Homilía en el Vaticano

Un Papa «abierto al mundo»

León XIV preside la misa de inicio de su pontificado con 200.000 peregrinos y cerca de 150 delegaciones nacionales

León XIV se ha presentado ante los católicos y ante el mundo "como un hermano que quiere hacerse siervo de su fe y de su alegría». Esa fue su particular carta de credenciales en la homilía que pronunció en el marco de la multitudinaria eucaristía de inicio de su pontificado en la Plaza de San Pedro. Ante cerca de 200.000 personas y jefes de Estados y de Gobierno de 150 países, el primer Papa norteamericano de la historia además ha estado arropado por quince patriarcas y arzobispos orientales, 200 cardenales, a los que se han sumado 750 obispos más 130 prelados de la Capilla Papal.
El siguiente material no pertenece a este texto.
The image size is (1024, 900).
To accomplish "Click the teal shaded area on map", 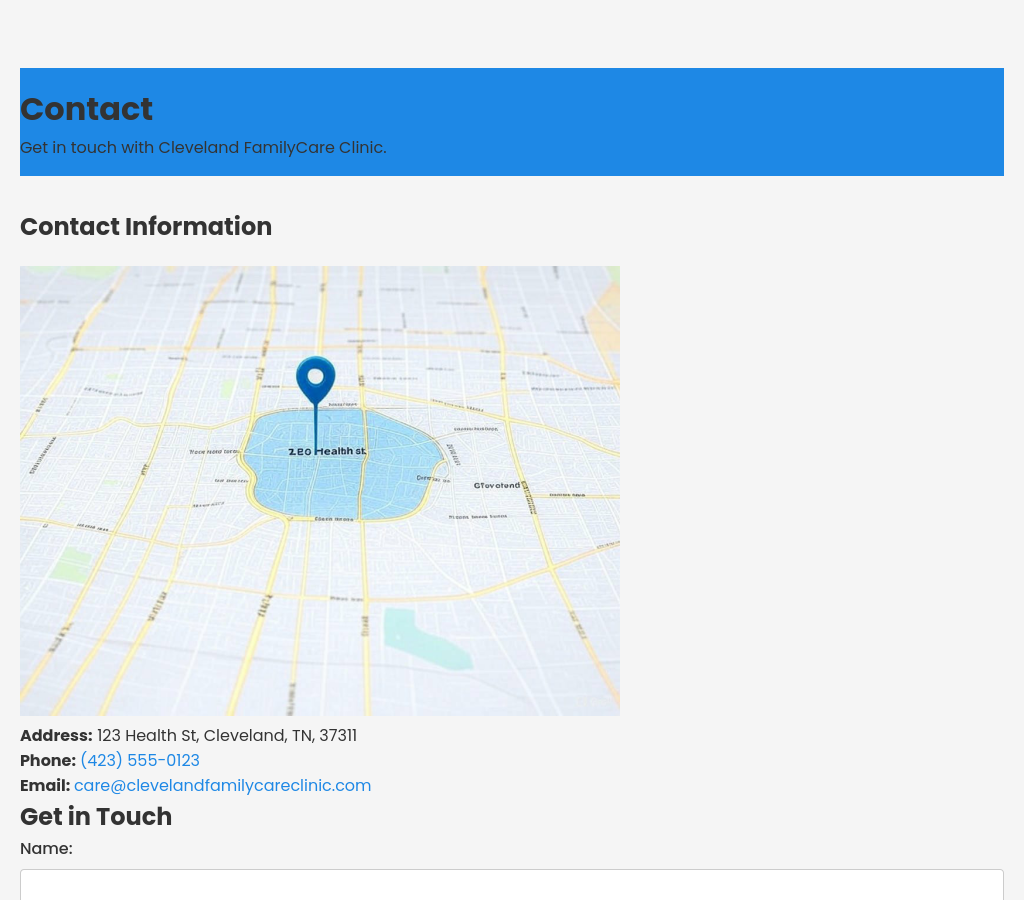I will click(427, 637).
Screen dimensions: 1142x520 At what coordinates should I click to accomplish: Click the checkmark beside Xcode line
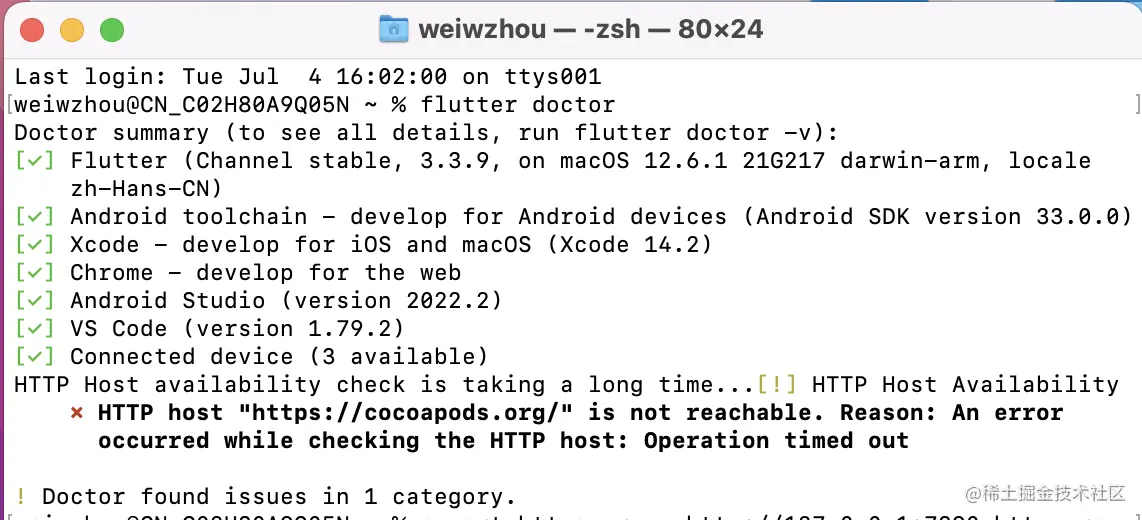click(35, 245)
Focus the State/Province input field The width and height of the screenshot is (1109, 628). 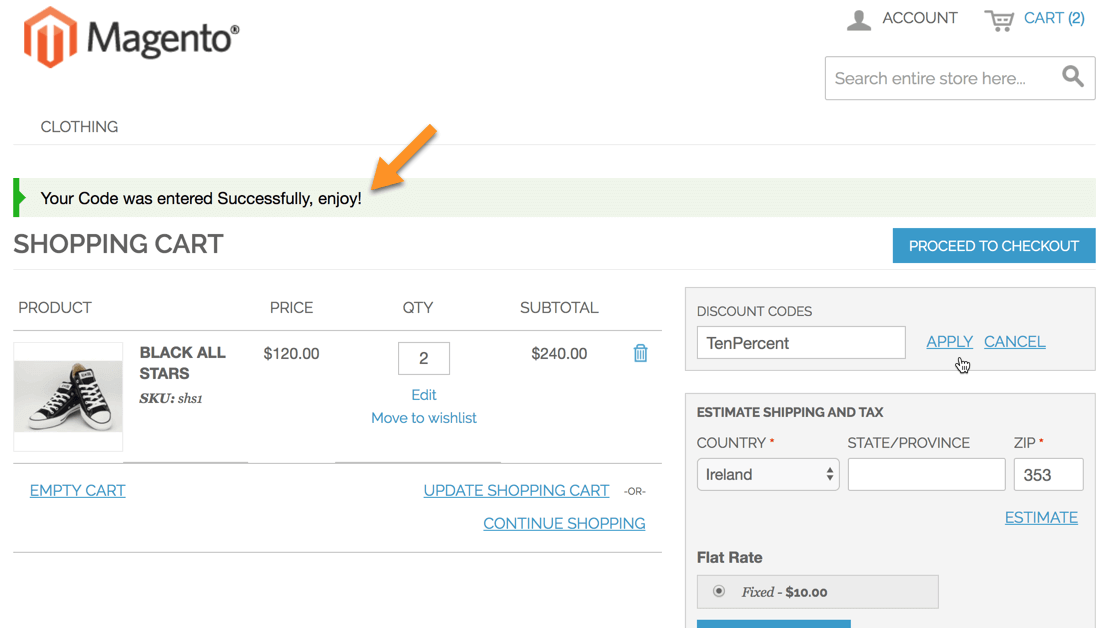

El Papa Robert Prevost ha cumplido con todos los ritos establecidos en una liturgia rica en simbolismo, que arrancó en torno a las nueve y media de la mañana. El Pontífice agustino recorrió durante más de veinte minutos la plaza y Via della Conciliazione para saludar a los peregrinos. Poco antes de las diez de la mañana dirigía una breve oración en las grutas vaticanas, bajo el altar de la confesión de la basílica vaticana, junto al tradicional lugar de martirio y enterramiento de san Pedro.
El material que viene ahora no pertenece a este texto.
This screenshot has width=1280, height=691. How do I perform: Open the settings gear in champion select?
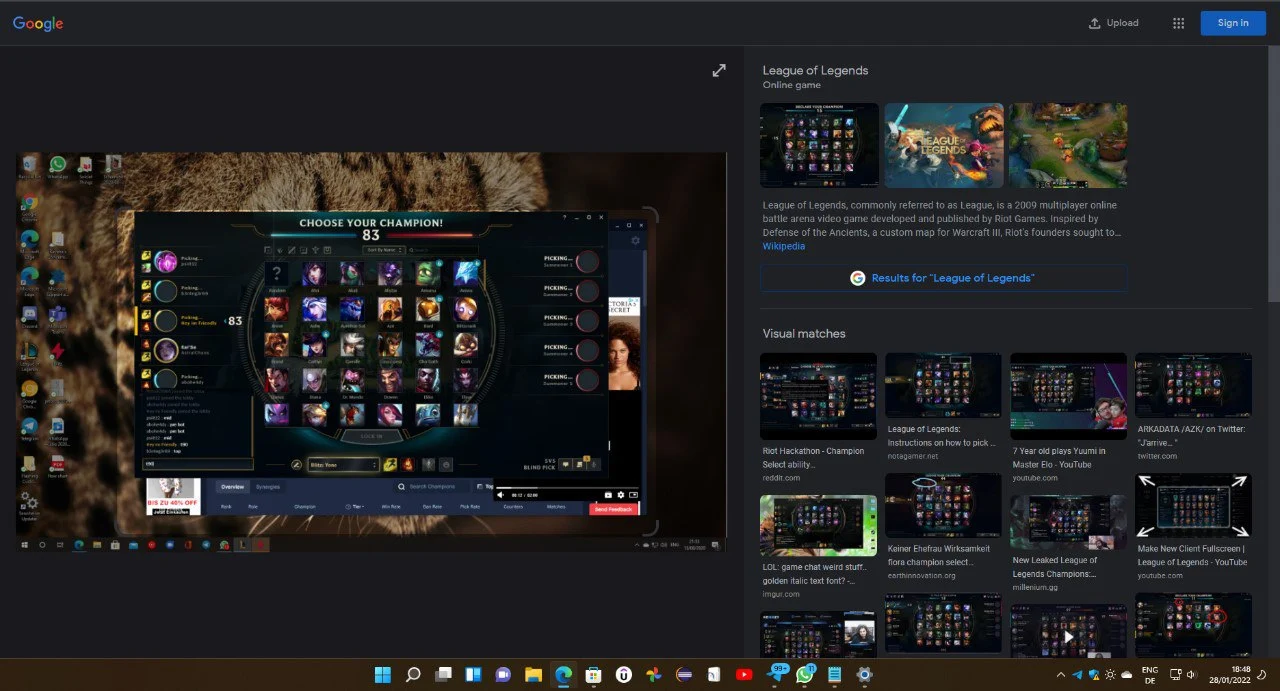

Ya en la plaza, tras comenzar la liturgia propia de una misa dominical, y después de escuchar el Evangelio en latín y griego, recibió el palio y el anillo del pescador que le revistieron de autoridad como pastor del orbe católico y sucesor de Pedro, el primer Papa de la historia. Resultó especialmente significativo que, por decisión personal de León XIV, se cambiaran los nombres de quienes en principio debían llevar las riendas, precisamente para que tuviera un calado universal. El cardenal diácono Mario Zenari –el segundo del orden tras Dominique Mamberti– ofreció el palio como europeo; el africano Fridolin Ambongo, de los cardenales presbíteros, entonó la oración correspondiente y el asiático Luis Antonio Tagle entregó el anillo. Justo en ese instante se vio al Prevost más humano, deteniéndose a observar ya en su dedo anular la insignia.

También se constató ese deseo de visibilizar la catolicidad y universalidad de la Iglesia en el rito de la obediencia cuando se pudo ver al purpurado canadiense Francis Leo y al brasileño Jaime Spengler, mientras que de Oceanía se acercó al altar John Ribat, de Papúa Nueva Guinea. Junto a ellos, también participaron en este gesto que busca simbolizar el apoyo de los doce apóstoles a Jesús un obispo, un sacerdotes, dos religiosos, un diácono, un matrimonio y dos jóvenes. La selección no fue ni mucho menos aleatoria. Por un lado, se encontraba el obispo de Callao, el comboniano peruano Luis Alberto Barrera, diócesis de la que Robert Prevost fue administrador apostólico en un tiempo interno convulso. El cura elegido fue Guillermo Inca Pereda, secretario de la Conferencia Episcopal de Perú. Los religiosos eran los máximos responsables de las dos plataformas que aglutinan a los consagrados y consagradas del planeta: la recién elegida Oonah O’Shea, de la Congregación de Notre Dame de Sion, y el prepósito de los jesuitas, Arturo Sosa. El diácono permanente Teodoro Mandato, trabajador de la empresa municipal de transporte de Roma, cubrió el cupo de la presencia italiana. Desde Chiclayo, la diócesis que pilotó el hoy Pontífice, procedía el matrimonio formado por Rafael Santa María y Ana María Olguín, mientras que los jóvenes también eran peruanos.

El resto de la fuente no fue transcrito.